Novartis announced Thursday positive results from clinical trial programs involving indacaterol/glycopyrronium (QVA149) and glycopyrronium/bromide (NVA237). Providing the pharmaceutical company with much-needed support as it submits New Drug Applications to the U.S. Food and Drug Administration for long-term treatment against chronic obstructive pulmonary disease.
Symptoms of COPD have a negative impact on a patient's ability to breathe as well as perform day-to-day activities, resulting in reduced quality of life. With many patients still experiencing symptoms despite available treatments, there was an urgent need for new COPD therapies, prompting Novartis' NDAs.
The EXPEDITION Program was carried out for QVA149, with FLIGHT 1, 2 and 3 studies done to assess the safety, efficacy and tolerability of the medication in patients with moderate-to-severe COPD. The GEM studies 1 and 2, on the other hand, were set to determine safety, efficacy and tolerability of NVA237 in patients with moderate-to-severe COPD patients. FLIGHT 1 and 2 and GEM 1 and 2 studies ran for 12 weeks while FLIGHT 3 continued for 52 weeks.
All the studies met their objectives, with QVA149 and NVA237 demonstrating significant improvements in lung function in subjects at week 12. QVA149 performed better than NVA237 and placebo while NVA237 involved side effects comparable to placebo.
"These data once again confirm the strong efficacy and favourable safety profiles of both QVA149 and NVA237. With submissions to the US FDA now complete for both treatments, we are closer to offering US patients with COPD a broader range of treatment options to help improve the significant burden of reduced lung function, and to help improve their lives," said Vasant Narasimhan, global development head for Novartis Pharmaceuticals.

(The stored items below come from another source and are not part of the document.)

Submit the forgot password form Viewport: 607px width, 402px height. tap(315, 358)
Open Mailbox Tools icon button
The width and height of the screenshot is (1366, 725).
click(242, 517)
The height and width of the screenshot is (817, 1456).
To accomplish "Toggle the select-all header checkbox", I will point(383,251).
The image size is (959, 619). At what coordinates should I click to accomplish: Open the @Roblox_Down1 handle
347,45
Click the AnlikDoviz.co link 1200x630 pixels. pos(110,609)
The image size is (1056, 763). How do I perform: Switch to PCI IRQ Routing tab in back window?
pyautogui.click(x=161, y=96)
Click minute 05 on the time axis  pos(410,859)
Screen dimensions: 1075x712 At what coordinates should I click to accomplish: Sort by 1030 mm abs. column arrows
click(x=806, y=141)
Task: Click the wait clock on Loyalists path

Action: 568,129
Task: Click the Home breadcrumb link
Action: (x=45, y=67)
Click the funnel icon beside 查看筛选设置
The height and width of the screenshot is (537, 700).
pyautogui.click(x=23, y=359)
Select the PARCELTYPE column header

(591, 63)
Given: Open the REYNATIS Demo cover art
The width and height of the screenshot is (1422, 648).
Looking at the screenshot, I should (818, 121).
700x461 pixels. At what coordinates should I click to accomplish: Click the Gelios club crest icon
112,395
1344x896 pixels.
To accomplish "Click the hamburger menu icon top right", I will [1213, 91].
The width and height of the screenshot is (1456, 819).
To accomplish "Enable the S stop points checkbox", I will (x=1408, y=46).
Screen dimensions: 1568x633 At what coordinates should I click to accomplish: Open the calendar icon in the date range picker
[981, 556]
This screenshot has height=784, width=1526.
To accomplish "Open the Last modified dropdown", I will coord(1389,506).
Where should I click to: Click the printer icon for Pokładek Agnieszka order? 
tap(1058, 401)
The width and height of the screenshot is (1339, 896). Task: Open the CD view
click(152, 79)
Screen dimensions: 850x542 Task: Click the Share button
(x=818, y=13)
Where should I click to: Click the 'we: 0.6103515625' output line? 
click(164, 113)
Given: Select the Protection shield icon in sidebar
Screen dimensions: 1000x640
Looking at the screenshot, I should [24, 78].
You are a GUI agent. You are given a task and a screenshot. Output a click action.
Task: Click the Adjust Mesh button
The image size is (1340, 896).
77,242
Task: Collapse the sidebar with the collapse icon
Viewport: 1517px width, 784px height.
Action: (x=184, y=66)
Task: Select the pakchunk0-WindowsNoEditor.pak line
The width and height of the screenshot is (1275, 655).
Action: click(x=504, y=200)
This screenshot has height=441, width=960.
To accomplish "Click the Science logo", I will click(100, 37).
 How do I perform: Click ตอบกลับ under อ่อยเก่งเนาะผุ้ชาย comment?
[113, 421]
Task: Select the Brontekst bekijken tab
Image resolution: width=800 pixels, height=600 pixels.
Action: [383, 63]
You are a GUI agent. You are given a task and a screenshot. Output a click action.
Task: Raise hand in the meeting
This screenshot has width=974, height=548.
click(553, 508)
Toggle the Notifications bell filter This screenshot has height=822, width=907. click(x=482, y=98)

Both maintenance bronchodilator treatments, QVA149 and NVA237 are only being submitted for registration in the U.S. Outside of the country, the medications are marketed as Ultibro Breezhaler 110/mcg and Seebri Breezhaler 50 mcg, respectively. QVA149 is a once-daily approved for use in more than 50 countries, including Australia, Switzerland, Japan and Canada. NVA237, on the other hand, is a twice-daily approved for use in more than 70 countries, including countries in Latin America and the European Union.
According to estimates by the World Health Organization, 210 million people all over the world have COPD. Should underlying risks factors remain unaddressed, deaths due to the condition will rise by over 30 percent over the next decade. In the U.S., COPD is the third leading cause of death, claiming 134,676 lives in 2010.